Trail of Hope

By Annette Gulati

Trail of Hope

My future glistened in the distance like a desert mirage. After twenty two years raising three children, I was about to be introduced to an unfamiliar concept: the empty nest. Apparently, this was now my time; my time to dive into new experiences, develop new hobbies and explore the world. It was time to reconnect with my husband and give my writing career a fresh jolt of energy. Why, then, was I not sparkling with anticipation?

My oldest child had just begun life on her own; the other two were attending college 1100 miles away. I missed them all terribly. My husband and I had sold our home and moved to a neighboring state for a job opportunity. Since we were living in temporary housing, I hadn’t yet met neighbors or any new friends, and most of my colleagues were only accessible through an

internet connection. I began to feel isolated. After a few feeble attempts to plunge excitedly into this new nest, I gave up hope. I felt lost, empty and not quite sure how to move forward.

My husband had a simple suggestion: exercise. When we discovered a trail within a short ten minute drive from our apartment, we were thrilled. We began to use it regularly.

The paved trail meandered along a river lined with shrubs and towering trees. Mallard ducks lazed on the riverbanks. Robins perched in the treetops. Canada geese flew overhead. Often, a blue heron stood motionless on a rock in the center of the river. At dusk, small rabbits hopped across the pathway, then skittered into the brush. One evening, a beaver diligently collected sticks, and then disappeared with them downstream. These small snippets of nature provided me with a peaceful distraction, but only slightly lifted me out of my malaise.

Still, I continued to walk the path.

The trail was often filled with fellow walkers, joggers and bikers at all times of day. “On your left,” the bikers would shout as they zipped by us and continued up the trail. Some were single riders. Some rode in groups of two or three. Some toted children in attached seats or hauled them behind in trailers. They were young and old. They were thin and not so thin. On every walk, we spotted something new – unicycles, tandem bicycles, adult-sized tricycles. One Saturday, we were astonished to see a homemade, automated race car speeding down the trail, and on another, a man with a prosthetic right leg sailing by us effortlessly.

I’d come home after a walk feeling vaguely different than when I left.

Was it simply the fresh air and bright sunshine? Or was it the heart-pumping, endorphin-releasing exercise? I had a hunch it was something else entirely.
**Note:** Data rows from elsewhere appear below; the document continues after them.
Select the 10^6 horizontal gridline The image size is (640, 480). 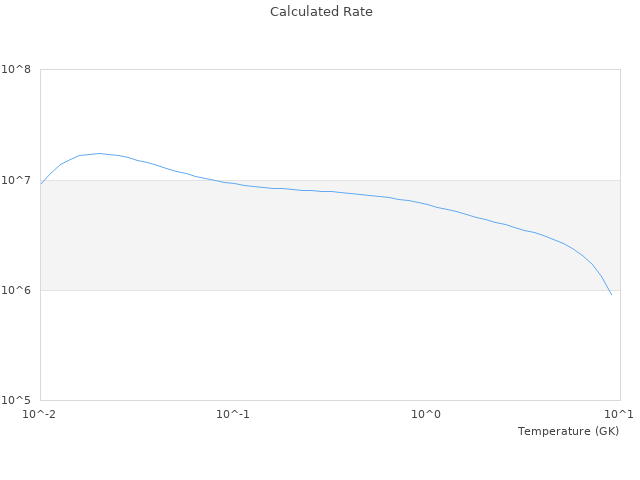(x=200, y=291)
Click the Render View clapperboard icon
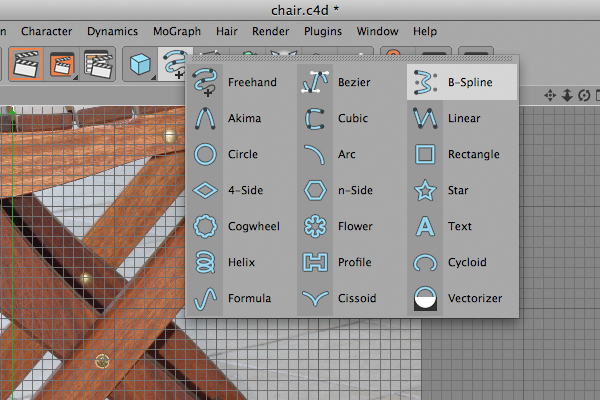 pos(26,64)
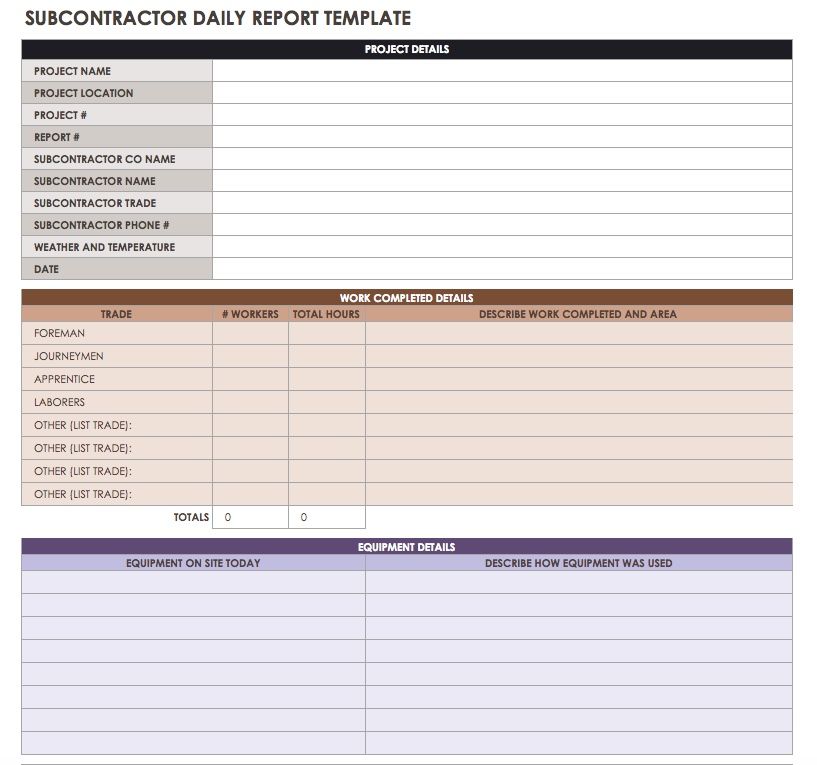Select the Subcontractor Co Name input cell
This screenshot has height=765, width=817.
point(502,159)
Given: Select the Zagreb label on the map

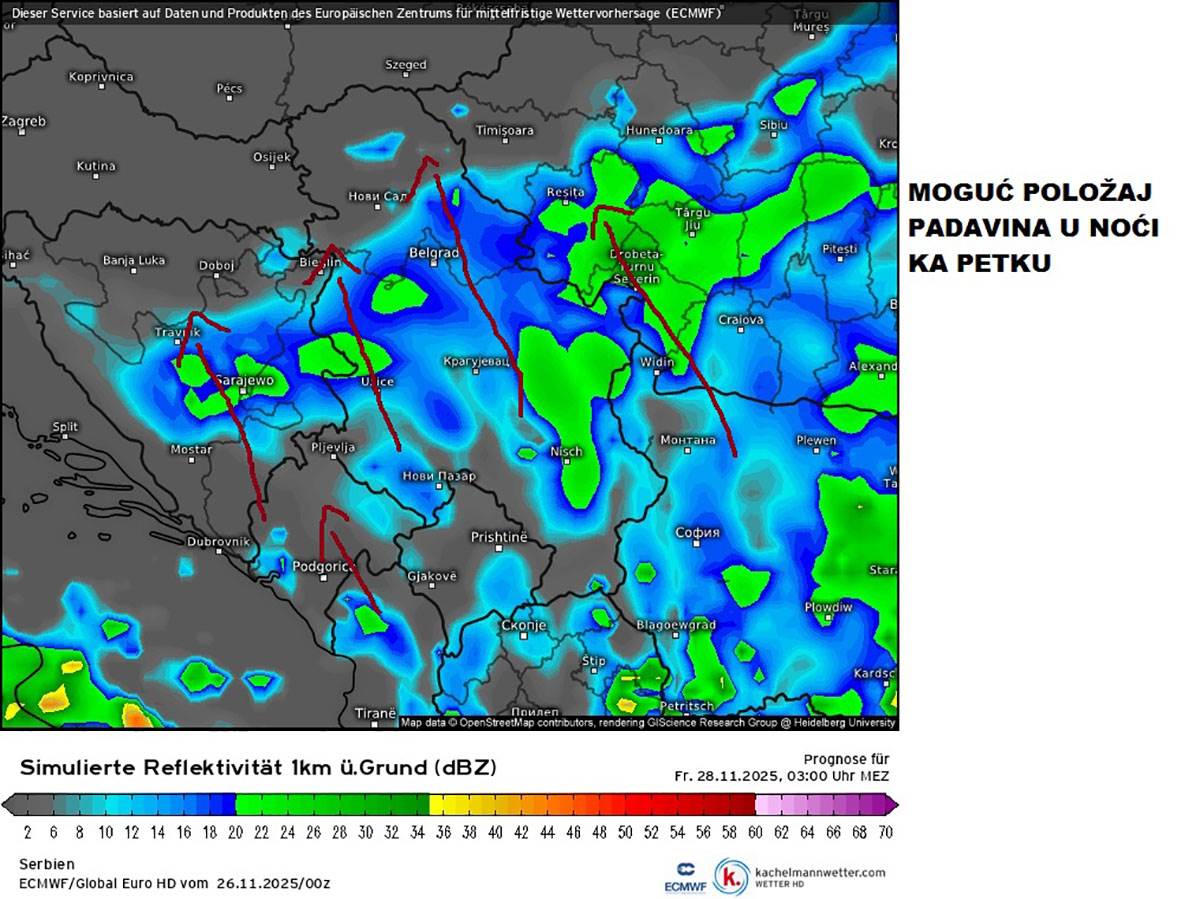Looking at the screenshot, I should point(23,121).
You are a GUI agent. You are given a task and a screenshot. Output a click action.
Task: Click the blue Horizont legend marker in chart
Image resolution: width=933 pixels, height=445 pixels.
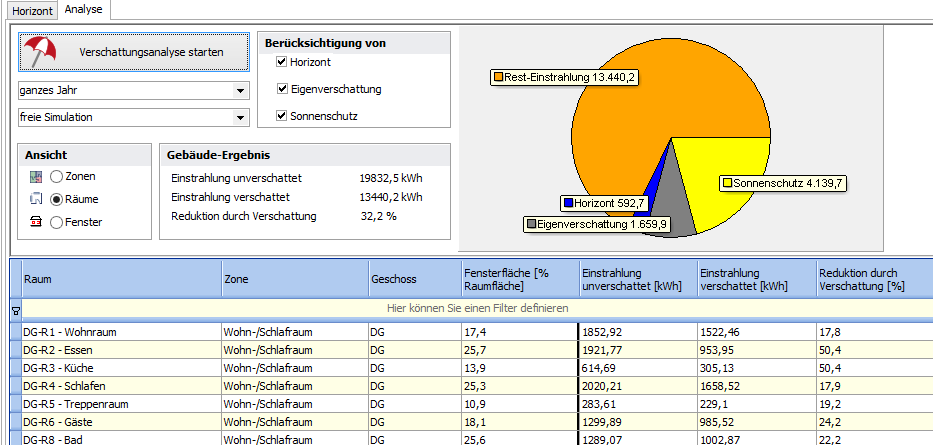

But I didn’t know what.

The trail lured me back.

I began to take a longer look at my fellow trail users – a dad and two sons riding their scooters; a young husband and wife teaching their daughter how to ride her first two wheeler; couples, young and old, holding hands, chatting as they walked; generations of families taking evening strolls together; joggers, huffing and panting, as they raced toward that sixth, seventh, eighth mile and a woman doing Tai Chi on a platform next to the water. Not to mention the dogs – a plethora of breeds, sizes and temperaments all took advantage of the trail.

These were just ordinary people doing the same thing I was doing – exercising and spending time with loved ones. That’s what I thought. But I’d return home with a smile on my face, my excursion replenishing something I seemed to have lost. How could something so simple, so uncomplicated, alter my outlook on life? I couldn’t get enough.

I returned to the trail again and again.

As I walked, I’d peer into faces and listen for snippets of conversation, my eyes hidden behind my sunglasses. These people spoke French, Russian, Hindi and and numerous other languages I couldn’t understand. They represented all races and cultures, and I became fascinated with the lives of these strangers – who they were, where they lived, how they were related. Most of all, I thought about their stories. Surely they had stories. What challenges did they face? Did any of them feel lost and empty? How were they moving forward?

One cloudy morning, I hiked up the trail, determined to find answers, or at the very least, inspiration. After thirty minutes, I turned to head back the way I had come, slightly disappointed that the trail held very little for me that day. Until I saw her. An elderly, grey-haired woman clasping the handles of her walker. She sprinted by me in the opposite direction like a marathon runner. I turned around to catch another glimpse of this one-woman wonder. She was definitely moving forward. She wasn’t letting anything hold her back – certainly not her age. 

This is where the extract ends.